▶ _Written instruction 1_: Transcribe the faculty statement on course removal, everything from "After the administration" down to "protect academic freedom.".
▶ _Written instruction 2_:
Answer these questions using the faculty statement on course removal.
(a) Who removed the courses?
(b) In what body did the faculty organize their resolution?
(c) According to the university's governing documents, what are the Board of Trustees supposed to protect?

I thought it was very important that the courses be removed this way, by the administration instead of faculty themselves removing them.  Faculty have a very important role to play in educating the public about political interference in the university system.  Political interference undermines what we do.  It’s so important to have our universities be autonomous from the curricular control of state government, for universities to serve their proper role as places of knowledge production and dissemination in a democracy.  Faculty can’t both insist on the importance of academic freedom and autonomy while also collaborating and inviting the state to alter our curriculum

After the administration removed our courses from the General Education curriculum, we organized this resolution in the Faculty Senate, which condemned the Board of Trustees for not serving the role that they’re supposed to serve. Because there are governing documents. According to the university’s governing documents the Board of Trustees are supposed to protect academic freedom.

▶ _Data excerpts_:

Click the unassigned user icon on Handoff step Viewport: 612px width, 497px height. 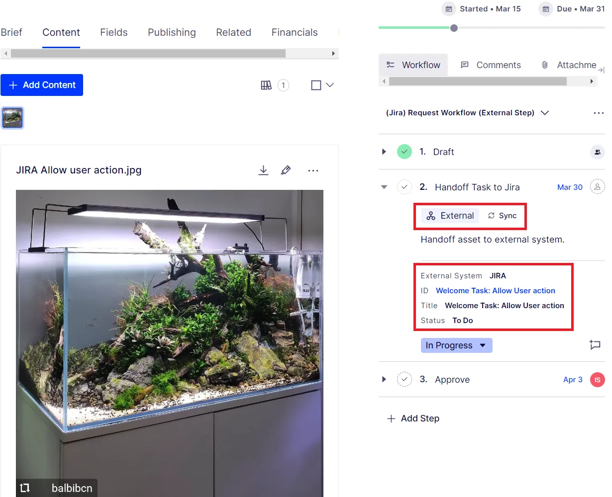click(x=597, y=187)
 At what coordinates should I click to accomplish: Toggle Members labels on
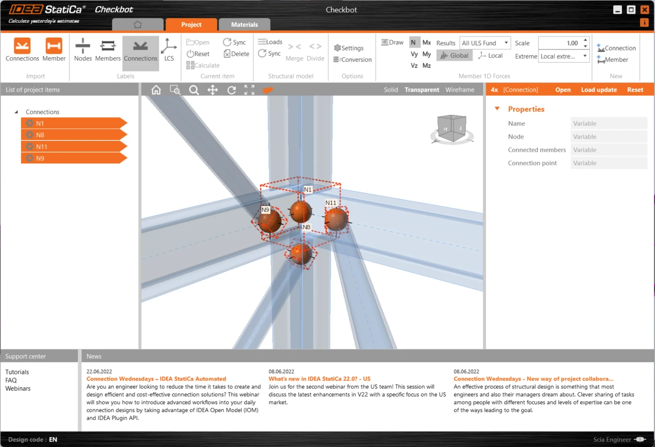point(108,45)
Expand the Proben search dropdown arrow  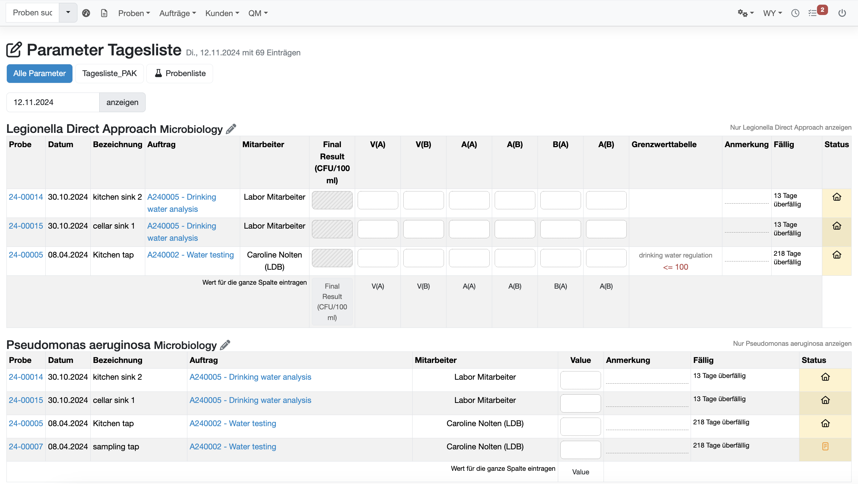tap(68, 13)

...

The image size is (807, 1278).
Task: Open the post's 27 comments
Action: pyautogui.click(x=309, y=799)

▶ _Answer 1_:
After the administration removed our courses from the General Education curriculum, we organized this resolution in the Faculty Senate, which condemned the Board of Trustees for not serving the role that they’re supposed to serve. Because there are governing documents. According to the university’s governing documents the Board of Trustees are supposed to protect academic freedom.

▶ _Answer 2_:
(a) The administration.
(b) The Faculty Senate.
(c) Academic freedom.